Hecker stated that the North Koreans claimed to have reprocessed all of the spent fuel rods between January and June 2003 and allowed the delegation to visit the pond that had contained the fuel rods. The delegation also visited North Korea’s reprocessing facility. Activity at the reprocessing facility had been frozen under the Agreed Framework. Hecker said the delegation observed that the fuel rods were no longer in the pond but could not confirm that North Korea had reprocessed the spent fuel as it had claimed.
Hecker also told the Senate that North Korea has indeed restarted the research reactor but that it is not rebuilding the smaller of the two incomplete reactors, describing that reactor as being in a “terrible state of repair.” The group was not able to observe the status of the larger reactor, Hecker said. North Korea has implied that it may resume construction of both reactors, which would vastly increase the number of bombs it might be able to build each year.
North Korean officials indicated that they viewed the visit as leverage in pushing the United States to hold and conclude additional talks on North Korean terms.
Hecker said that North Korea’s vice foreign minister, Kim Gye Gwan, told the delegation that an early resolution of the crisis is in the U.S. interest, arguing that delays in resolving the nuclear crisis have “not been beneficial to the U.S. side. With an additional lapse in time, [North Korea’s] nuclear arsenal could grow in quality and quantity.”

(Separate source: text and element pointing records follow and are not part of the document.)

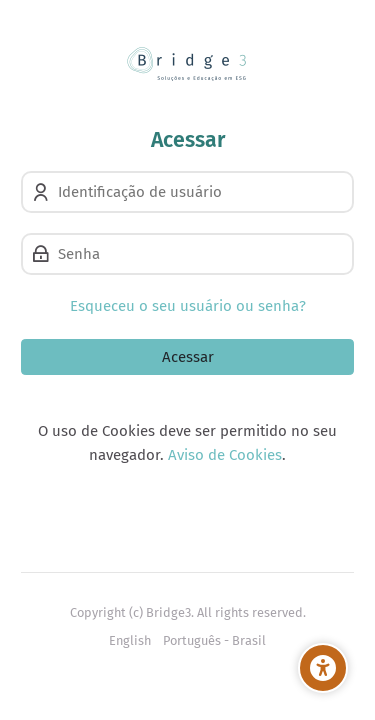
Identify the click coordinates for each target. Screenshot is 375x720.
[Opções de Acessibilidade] (323, 668)
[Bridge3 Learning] (187, 64)
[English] (130, 641)
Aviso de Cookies (225, 455)
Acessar (188, 357)
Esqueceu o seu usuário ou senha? (188, 306)
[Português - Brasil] (214, 641)
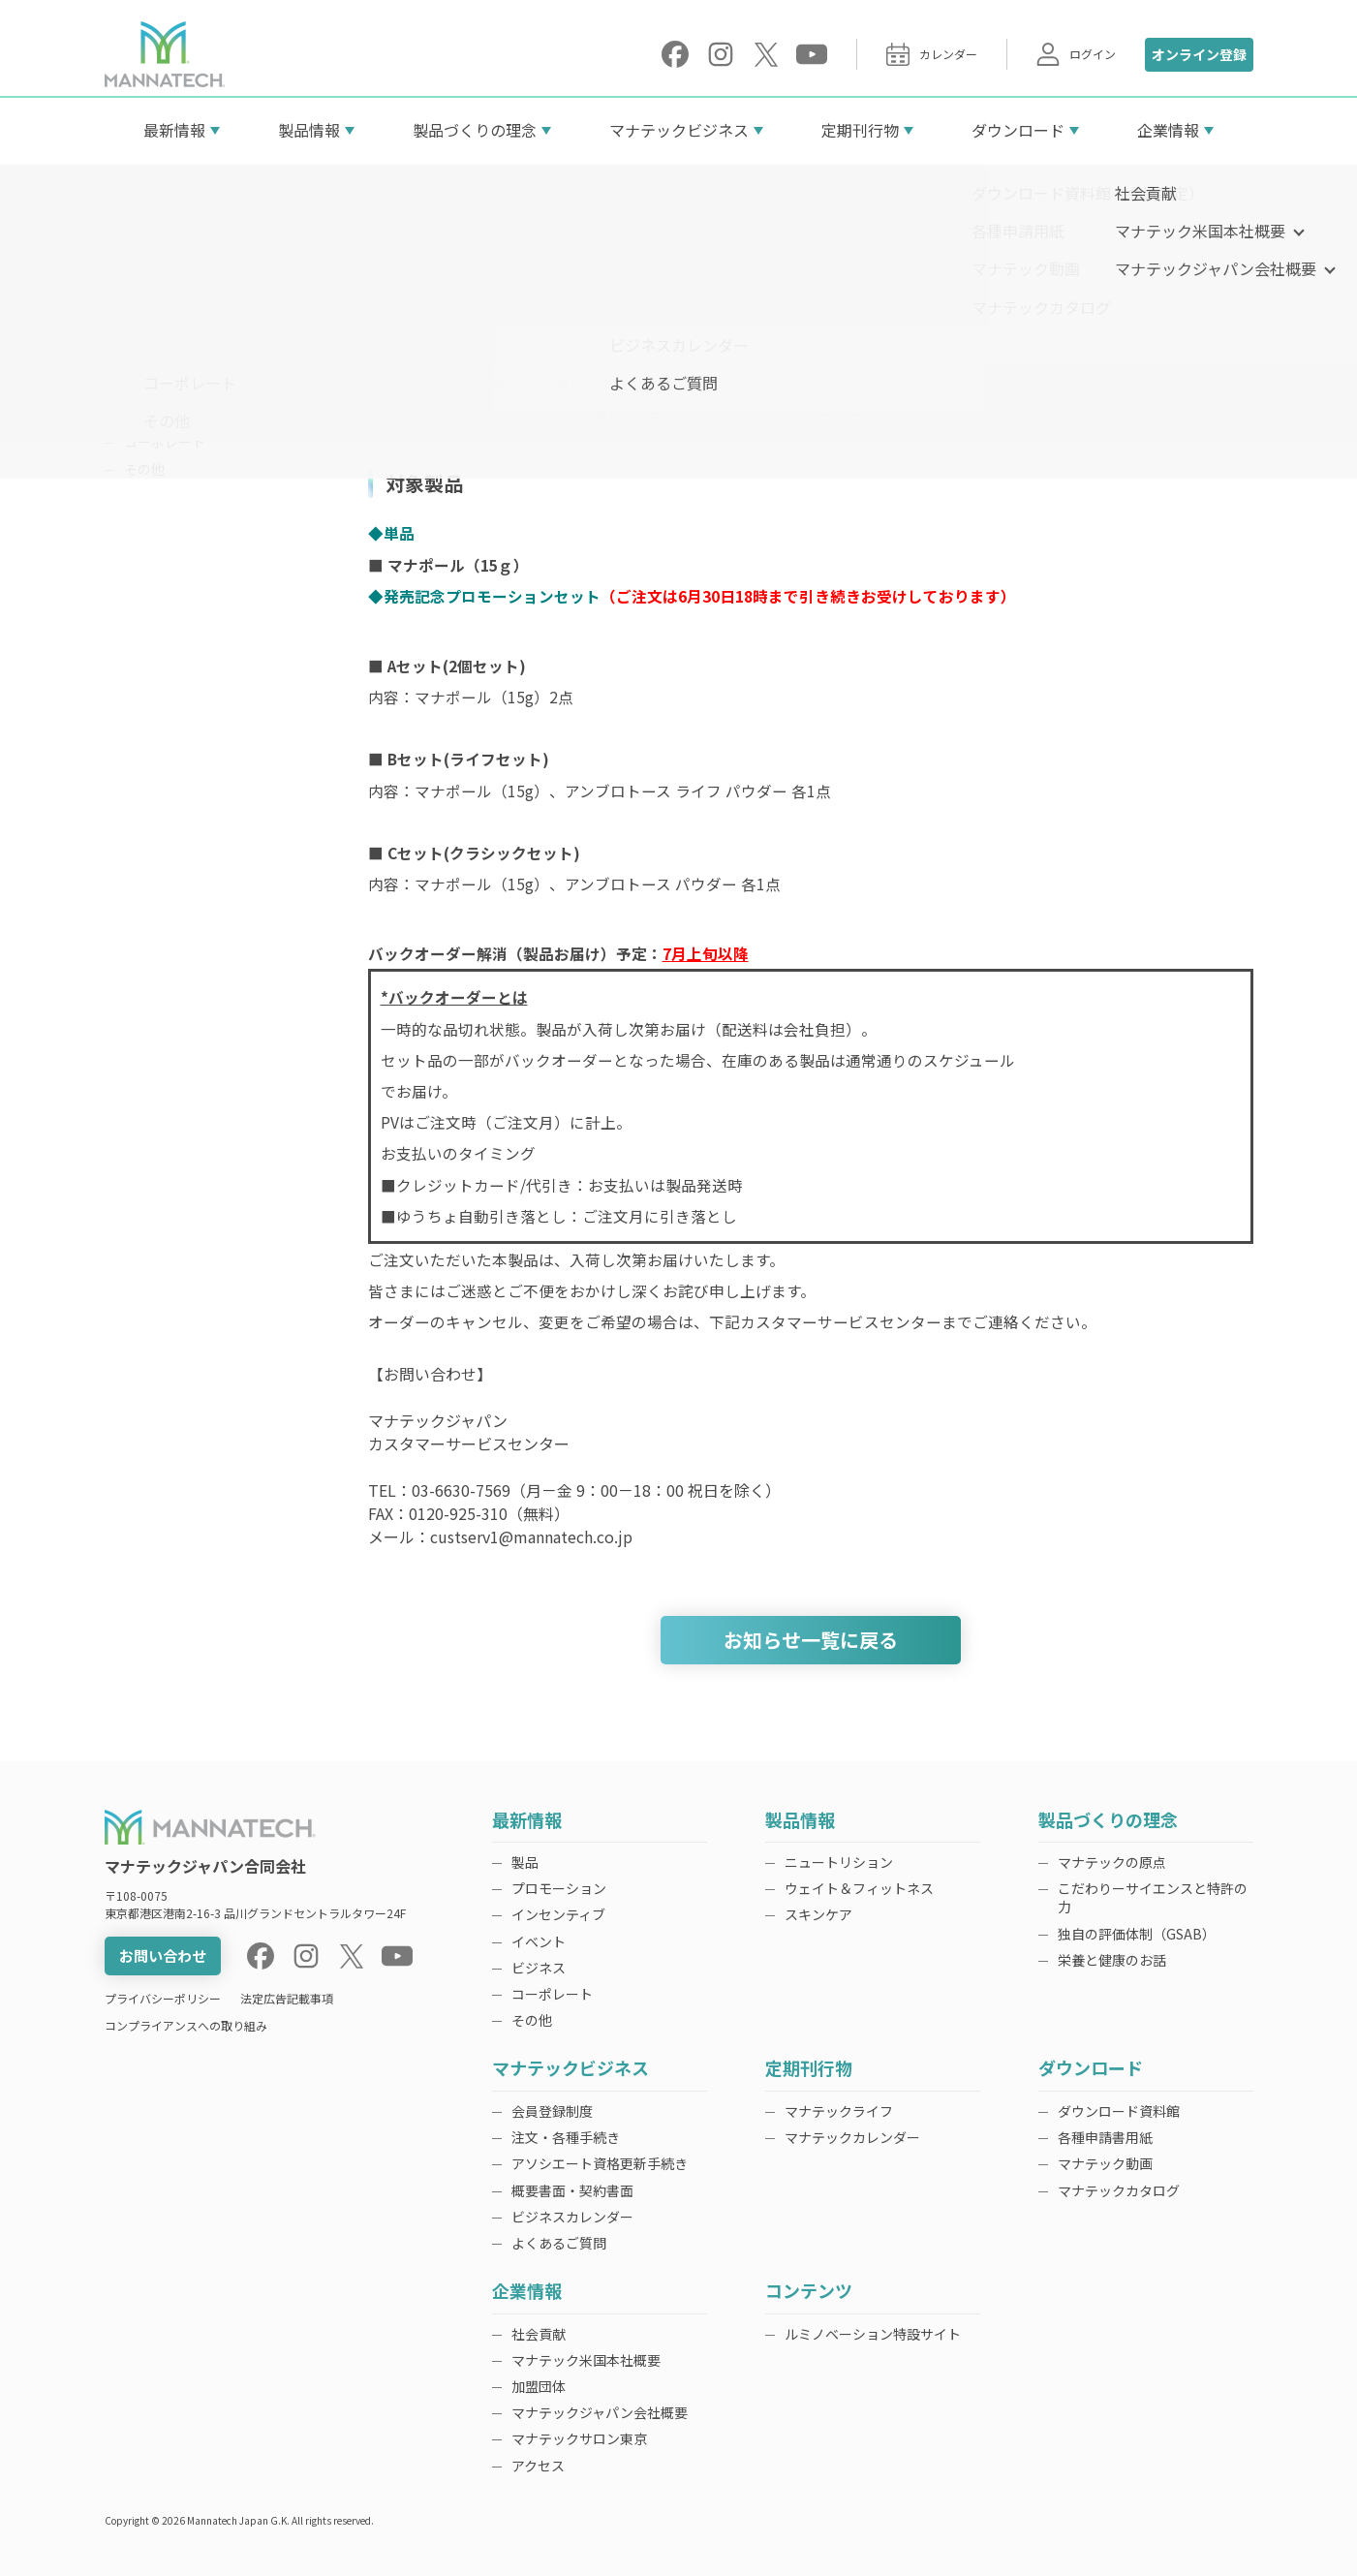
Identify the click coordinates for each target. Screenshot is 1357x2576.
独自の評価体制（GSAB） (1137, 1933)
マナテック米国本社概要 (586, 2360)
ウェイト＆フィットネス (859, 1888)
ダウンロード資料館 (1119, 2111)
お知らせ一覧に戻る (811, 1640)
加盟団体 (538, 2386)
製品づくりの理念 (475, 129)
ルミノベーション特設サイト (873, 2333)
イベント (151, 388)
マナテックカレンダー (852, 2137)
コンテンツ (808, 2292)
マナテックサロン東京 (579, 2438)
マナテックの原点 (1112, 1862)
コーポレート (164, 441)
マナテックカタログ (1119, 2190)
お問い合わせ (162, 1955)
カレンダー (931, 54)
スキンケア (818, 1914)
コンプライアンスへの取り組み (186, 2025)
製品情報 (309, 129)
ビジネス (151, 415)
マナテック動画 (1105, 2163)
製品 (137, 308)
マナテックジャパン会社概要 (599, 2412)
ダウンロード (1017, 129)
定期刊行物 (860, 129)
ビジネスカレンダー (572, 2216)
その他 (144, 469)
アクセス (538, 2465)
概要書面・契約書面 (572, 2190)
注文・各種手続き (565, 2137)
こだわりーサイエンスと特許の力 (1153, 1897)
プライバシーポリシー (163, 1998)
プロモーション (171, 335)
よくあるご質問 (558, 2242)
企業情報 (1168, 129)
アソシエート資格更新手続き (599, 2163)
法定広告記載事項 (286, 1998)
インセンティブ (171, 361)
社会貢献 (538, 2333)
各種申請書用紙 (1105, 2137)
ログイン (1076, 54)
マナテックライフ (839, 2111)
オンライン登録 (1199, 54)
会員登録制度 (552, 2111)
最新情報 (174, 129)
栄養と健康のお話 (1112, 1960)
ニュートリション (839, 1862)
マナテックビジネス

The delegation, which also included John Lewis, a professor at Stanford University, and Charles “Jack” Pritchard, former special envoy for negotiations with North Korea, visited North Korea’s nuclear facilities Jan. 8. During a Jan. 21 appearance on PBS’s Newshour with Jim Lehrer, Pritchard speculated that North Korea invited the delegation to view its nuclear facilities in order to resolve ambiguities concerning its nuclear capabilities following its withdrawal from the NPT.
In addition, Pritchard said Jan. 15 that Kim clarified North Korea’s previous denials that it has a uranium-enrichment program by providing new details. Kim told the delegation that North Korea does not have any relevant equipment or scientists trained to run such a program. The recent crisis began in October 2002, when a U.S. delegation accused North Korea of pursuing a clandestine uranium-enrichment program—an alternate method for obtaining fissile material for nuclear weapons.
The United States continues to maintain that North Korea admitted to having such a program during that meeting, but North Korea has argued that it never made such a stark admission. Journalist Don Oberdorfer stated in November 2002 that North Korean officials informed him that an October 2002 KCNA statement contains the exact words used during the U.S.-North Korean meeting. The relevant portion of that statement reads, “The [Democratic Peoples Republic of Korea] made itself very clear…that the D.P.R.K. was entitled to possess not only nuclear weapon[s] but any type of weapon more powerful than that so as to defend its sovereignty and right to existence.” (See ACT, December 2002.)
According to Hecker, North Korean officials gave Lewis the Korean language transcript of the meeting, which Lewis gave to the Department of State.
Two Senate Foreign Relations Committee staff members also visited the Yongbyon facilities and had other meetings with North Korean officials, but committee sources told Arms Control Today Feb. 24 that their reports are still being prepared.